Exercise details → Starting at the line that contains "Given: Run the RND4K Q32T1 test" and continuing through the end of the records, copy out those lines with every instance of "Screen dimensions" changed to "Display size". Leave all other text unchanged.

Entries supplied →
↓↓↓

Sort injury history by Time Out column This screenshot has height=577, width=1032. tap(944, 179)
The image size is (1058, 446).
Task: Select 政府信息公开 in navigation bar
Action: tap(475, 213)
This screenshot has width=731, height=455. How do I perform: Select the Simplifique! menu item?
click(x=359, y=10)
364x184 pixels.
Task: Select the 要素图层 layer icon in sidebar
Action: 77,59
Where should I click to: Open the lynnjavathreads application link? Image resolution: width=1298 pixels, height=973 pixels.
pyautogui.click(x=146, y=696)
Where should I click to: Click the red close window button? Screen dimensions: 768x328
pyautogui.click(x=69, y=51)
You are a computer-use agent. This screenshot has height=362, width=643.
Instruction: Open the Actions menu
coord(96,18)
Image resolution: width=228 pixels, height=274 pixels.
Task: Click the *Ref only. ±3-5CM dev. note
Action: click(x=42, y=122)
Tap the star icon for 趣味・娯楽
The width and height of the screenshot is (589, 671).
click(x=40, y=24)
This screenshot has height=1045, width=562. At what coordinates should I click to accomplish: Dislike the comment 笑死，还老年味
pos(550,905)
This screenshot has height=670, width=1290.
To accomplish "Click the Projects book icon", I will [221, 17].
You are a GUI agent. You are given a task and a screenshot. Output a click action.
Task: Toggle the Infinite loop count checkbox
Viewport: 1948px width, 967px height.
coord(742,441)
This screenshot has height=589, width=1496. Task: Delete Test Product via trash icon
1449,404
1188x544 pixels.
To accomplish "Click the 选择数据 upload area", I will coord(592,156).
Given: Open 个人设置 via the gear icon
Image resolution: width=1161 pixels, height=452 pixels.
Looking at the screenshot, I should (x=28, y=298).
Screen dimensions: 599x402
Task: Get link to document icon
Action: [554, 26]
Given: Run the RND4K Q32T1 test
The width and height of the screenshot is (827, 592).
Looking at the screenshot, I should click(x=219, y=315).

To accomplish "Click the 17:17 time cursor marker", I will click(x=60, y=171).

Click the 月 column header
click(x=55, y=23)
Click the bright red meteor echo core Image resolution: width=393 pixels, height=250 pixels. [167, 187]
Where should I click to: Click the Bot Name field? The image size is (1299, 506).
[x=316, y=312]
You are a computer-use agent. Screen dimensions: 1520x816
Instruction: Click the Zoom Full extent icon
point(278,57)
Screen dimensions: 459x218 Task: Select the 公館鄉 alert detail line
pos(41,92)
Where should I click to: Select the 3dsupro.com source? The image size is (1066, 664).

↑↑↑

Result for this exercise →
Given: Run the RND4K Q32T1 test
The width and height of the screenshot is (827, 592).
Looking at the screenshot, I should click(x=219, y=315).

To accomplish "Click the 17:17 time cursor marker", I will click(x=60, y=171).

Click the 月 column header
click(x=55, y=23)
Click the bright red meteor echo core Image resolution: width=393 pixels, height=250 pixels. [167, 187]
Where should I click to: Click the Bot Name field? The image size is (1299, 506).
[x=316, y=312]
You are a computer-use agent. Display size: 1520x816
Instruction: Click the Zoom Full extent icon
point(278,57)
Display size: 459x218 Task: Select the 公館鄉 alert detail line
pos(41,92)
Where should I click to: Select the 3dsupro.com source? The image size is (1066, 664).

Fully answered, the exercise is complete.